MEET THE PHENOMENAL EDDIE TIMANUS

 

By Brandi Bard

With permission to partially re-print from USA TODAY.

 

 

Timanus is the sports minded, five-time Jeopardy champion who will seek the show’s championship for the year 2000, later this month. Any of us who ever watched the Quiz Show "Jeopardy", will never forget his performance or stop shaking our heads in utter amazement.

 

Eddie, who has been blind since the age of 2 due to RETINOBLASTOMA tumors, knew all the answers to the very difficult questions - - many of which he has remembered with his photographic memory ever since he was in school. Eddie who is now 31 years old, remembers many answers since he was in seventh grade. "I am often the source of minutiae," he says with a mischievous smile. Not only does he have an unbelievable super human memory, but his lightening fast reflexes beat his opponent on the signal buzzer, giving him the opportunity to answer first each time. He also can hit a 70 mph fast ball in a batting cage. "How?" you may ask, since he is completely blind. A co-worker puts him in the cage, with his feet in the right places so he can hear the ball coming out of the machine.

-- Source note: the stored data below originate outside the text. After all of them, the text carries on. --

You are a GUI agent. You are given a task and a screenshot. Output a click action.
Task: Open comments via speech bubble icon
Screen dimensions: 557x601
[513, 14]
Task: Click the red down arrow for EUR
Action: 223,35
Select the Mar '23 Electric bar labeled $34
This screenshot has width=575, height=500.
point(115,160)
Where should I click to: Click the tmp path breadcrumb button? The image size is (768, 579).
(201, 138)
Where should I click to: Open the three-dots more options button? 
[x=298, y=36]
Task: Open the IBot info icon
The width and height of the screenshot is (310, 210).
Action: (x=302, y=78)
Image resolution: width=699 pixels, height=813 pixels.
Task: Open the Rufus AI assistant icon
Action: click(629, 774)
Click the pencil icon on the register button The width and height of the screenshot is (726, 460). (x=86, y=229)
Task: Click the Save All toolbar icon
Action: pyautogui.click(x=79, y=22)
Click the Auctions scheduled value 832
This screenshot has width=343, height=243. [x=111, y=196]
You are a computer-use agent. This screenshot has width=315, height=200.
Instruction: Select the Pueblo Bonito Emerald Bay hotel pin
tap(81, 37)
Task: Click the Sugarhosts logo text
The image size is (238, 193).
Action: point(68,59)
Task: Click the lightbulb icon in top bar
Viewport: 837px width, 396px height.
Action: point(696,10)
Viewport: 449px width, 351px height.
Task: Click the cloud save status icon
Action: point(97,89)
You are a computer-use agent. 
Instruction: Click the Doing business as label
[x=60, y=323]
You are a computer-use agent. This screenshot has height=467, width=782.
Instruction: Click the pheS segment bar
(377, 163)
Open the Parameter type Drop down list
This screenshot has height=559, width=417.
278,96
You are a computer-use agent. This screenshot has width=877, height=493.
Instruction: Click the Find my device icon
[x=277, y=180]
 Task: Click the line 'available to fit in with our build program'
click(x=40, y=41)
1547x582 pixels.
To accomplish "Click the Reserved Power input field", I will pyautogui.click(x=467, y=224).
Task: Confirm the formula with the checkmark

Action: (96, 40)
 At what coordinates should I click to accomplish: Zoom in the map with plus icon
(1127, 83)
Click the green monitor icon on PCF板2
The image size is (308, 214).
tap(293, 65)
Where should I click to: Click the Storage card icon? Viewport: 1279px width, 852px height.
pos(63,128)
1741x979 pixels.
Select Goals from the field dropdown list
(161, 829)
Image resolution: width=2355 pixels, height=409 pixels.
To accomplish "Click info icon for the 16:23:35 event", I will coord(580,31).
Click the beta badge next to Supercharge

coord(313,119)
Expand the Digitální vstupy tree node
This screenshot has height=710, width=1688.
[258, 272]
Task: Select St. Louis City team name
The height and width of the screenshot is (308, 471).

If he's heard another batter hit five or six solid hits, he gets the timing of it.

 

He has won $70,000 and two cars on Jeopardy so far, and has qualified for the Jeopardy Tournament of Champions. What, you might ask, will this champion do with two cars he can't drive? Timanus will give one to his parents to replace their 10-year-old Nissan Sentra and sell the other.

 

He works at the USA Today Washington DC College Sports desk as a reporter. At the sports desk he works the phone, checks the statistics and schedules and cracks jokes with his buddies with his ear tuned into many ball games. But unlike those of other reporters, his screen is black and his cursor talks to him. The headset he uses for the phone is connected to the computer and a computerized voice tells Timanus whatever number, symbol or words the cursor is blinking on. "Ninety percent of the things in his life he's adapted so well that we don't recognize any adaptation," a friend and co-worker, David Sheir, said.

 

"Watching Timanus work is much like watching any other sports reporter on the job." When he goes on assignment, his Father Chuck, a former radio reporter, goes with him to give the play-by-play commentary. "He can remember the score, the plays and the things that happened in games that he went to when he was eight," his mother Terri says. It's just remarkable, how things fall in place in the human jigsaw puzzle of his life.